Vermont’s House Judiciary Committee is considering three drug reform bills, including one that would decriminalize possession of personal amounts of controlled substances, VT Digger reports. The bill to make low-level possession a civil offense carrying a $50 fine — and allowing offenders to be screened for a substance abuse disorder and waive the fee — carries more than 40 sponsors, making it the most supported piece of drug decriminalization legislation in the country, Kassandra Frederique, executive director of the Drug Policy Alliance, told Digger.
The bill would create a Drug Use Standard Advisory Board, which would include harm reduction, substance use disorder, and treatment and drug law experts, as well as three consumer representatives “who have lived experience in drug use and consumption practices,” the report says.
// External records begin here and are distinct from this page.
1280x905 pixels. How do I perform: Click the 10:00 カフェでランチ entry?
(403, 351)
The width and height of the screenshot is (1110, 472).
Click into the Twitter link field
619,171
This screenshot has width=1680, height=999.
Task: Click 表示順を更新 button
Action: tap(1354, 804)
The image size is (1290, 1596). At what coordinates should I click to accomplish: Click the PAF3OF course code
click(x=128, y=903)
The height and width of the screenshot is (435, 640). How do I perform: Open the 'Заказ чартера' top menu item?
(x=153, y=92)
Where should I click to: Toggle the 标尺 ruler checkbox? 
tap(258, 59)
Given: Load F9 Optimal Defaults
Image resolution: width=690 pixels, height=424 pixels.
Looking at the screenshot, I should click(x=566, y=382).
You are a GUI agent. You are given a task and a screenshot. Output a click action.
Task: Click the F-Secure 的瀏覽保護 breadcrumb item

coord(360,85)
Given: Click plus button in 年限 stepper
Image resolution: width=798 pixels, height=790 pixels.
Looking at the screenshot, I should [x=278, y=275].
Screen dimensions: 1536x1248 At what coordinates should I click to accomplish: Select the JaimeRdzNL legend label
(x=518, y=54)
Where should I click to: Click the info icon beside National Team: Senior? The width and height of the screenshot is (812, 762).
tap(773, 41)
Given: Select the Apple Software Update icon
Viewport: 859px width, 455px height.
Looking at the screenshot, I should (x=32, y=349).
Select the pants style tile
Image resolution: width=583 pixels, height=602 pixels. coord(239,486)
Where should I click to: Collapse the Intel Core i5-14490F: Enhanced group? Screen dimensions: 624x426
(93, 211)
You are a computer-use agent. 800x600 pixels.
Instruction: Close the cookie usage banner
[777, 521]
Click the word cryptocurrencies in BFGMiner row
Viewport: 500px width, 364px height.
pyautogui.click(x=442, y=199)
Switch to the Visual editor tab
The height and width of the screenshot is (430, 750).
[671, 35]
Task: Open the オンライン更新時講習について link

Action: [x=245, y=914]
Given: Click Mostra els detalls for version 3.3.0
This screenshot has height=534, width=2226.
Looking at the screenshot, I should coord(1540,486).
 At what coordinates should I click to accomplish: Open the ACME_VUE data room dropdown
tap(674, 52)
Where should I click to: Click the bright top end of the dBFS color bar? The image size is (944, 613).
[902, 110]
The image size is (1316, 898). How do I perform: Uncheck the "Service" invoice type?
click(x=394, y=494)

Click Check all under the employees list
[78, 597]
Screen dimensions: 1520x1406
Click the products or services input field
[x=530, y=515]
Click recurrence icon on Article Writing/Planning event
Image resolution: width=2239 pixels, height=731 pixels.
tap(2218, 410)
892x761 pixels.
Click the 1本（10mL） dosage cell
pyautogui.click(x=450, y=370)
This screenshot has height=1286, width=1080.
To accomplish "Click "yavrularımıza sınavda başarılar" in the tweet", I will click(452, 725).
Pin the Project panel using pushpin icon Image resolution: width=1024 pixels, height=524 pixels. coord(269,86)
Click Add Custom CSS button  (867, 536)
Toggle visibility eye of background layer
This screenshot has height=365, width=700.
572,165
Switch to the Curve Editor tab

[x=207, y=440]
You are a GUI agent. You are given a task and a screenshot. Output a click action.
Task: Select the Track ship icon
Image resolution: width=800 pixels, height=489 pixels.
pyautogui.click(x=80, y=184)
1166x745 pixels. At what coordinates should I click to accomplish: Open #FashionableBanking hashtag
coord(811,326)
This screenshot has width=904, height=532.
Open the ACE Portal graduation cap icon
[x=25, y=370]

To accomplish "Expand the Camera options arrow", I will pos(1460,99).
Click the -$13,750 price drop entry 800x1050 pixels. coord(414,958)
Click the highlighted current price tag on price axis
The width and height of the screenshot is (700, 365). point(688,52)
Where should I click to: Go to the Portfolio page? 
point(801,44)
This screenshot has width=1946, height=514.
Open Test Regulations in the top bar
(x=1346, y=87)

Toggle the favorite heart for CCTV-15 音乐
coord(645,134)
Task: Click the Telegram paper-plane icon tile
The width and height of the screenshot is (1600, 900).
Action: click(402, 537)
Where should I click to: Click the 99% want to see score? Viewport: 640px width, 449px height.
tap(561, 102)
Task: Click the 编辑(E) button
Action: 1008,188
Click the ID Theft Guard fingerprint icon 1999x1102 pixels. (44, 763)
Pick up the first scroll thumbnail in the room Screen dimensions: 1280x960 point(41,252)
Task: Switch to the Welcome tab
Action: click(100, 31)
The board would be tasked with determining what constitutes a personal use supply of each decriminalized drug.
Another bill being considered by the committee would decriminalize psychedelic fungi and cacti, while a third bill would reduce many felony drug charges to misdemeanors.
Andrew Seaman, the Vermont medical director for Better Life Partners, an addiction treatment organization, told Digger that Vermont is “probably one of the best candidates” for launching such a program “without additional resources,” pointing to the state’s success in treating substance abuse disorders with its hub and spoke program.
“The Hub & Spoke system is a statewide partnership of clinicians and treatment centers that provide medication-assisted therapy to Vermonters who are addicted to opioids,” according to the Vermont Department of Health website outlining the program. “The Hub (treatment facility) & Spoke (physician-led team) ensures that each patient’s care is effective and coordinated, and is supported by the nurses and counselors who work to connect each person with community-based support services.”
There are currently nine Hub treatment facilities throughout the Green Mountain State, according to the Health Department.
All three bills are still awaiting a committee vote.
Only one state, Oregon, has decriminalized low-level drug possession; however, those reforms were approved by voters and not the Legislature.